In this appoach we do not assume any parametric form for the function \(f\), but we perform Bayesian inference over functions themselves.
A Gaussian Process GP defines a prior over functions, which can be converted into a posterior over functions once we have seen some data. This may seem difficult, but it is enough to be able to define a distribution over the function’s values at a finite, but arbitrary, set of points, say \(x_1, \cdots, x_N\). Where GP assumes that \(p(f(x_1), \cdots, f(x_N))\) is jointly Gaussian with some mean \(\mu(x)\) and covariance \(\Sigma(x), \Sigma_{ij} = k(x_i, x_j)\) where \(k\) is a positive definite kernel function. The key idea is that \(x_i\) and \(x_j\) are deemed by the kernel to be similar, then we expect the ouptut of the function at those points to be similar too.
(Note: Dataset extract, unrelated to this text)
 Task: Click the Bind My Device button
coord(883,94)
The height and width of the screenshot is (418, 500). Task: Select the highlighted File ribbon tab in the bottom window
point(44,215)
Gaussian processes for regression can be done in close form in \(O(N^3)\) time (there are setting where it can be faster).
Gaussian process classification has no closed form solution (posterior is no longer Gaussian), we approximate. (Gaussian approximation, VI, MCMC)
Gaussian processes can be thought of as a Bayesian alternative to kernel methods, although those methods are sparser and therefore faster, but they do not give well-calibrated probabilistic output.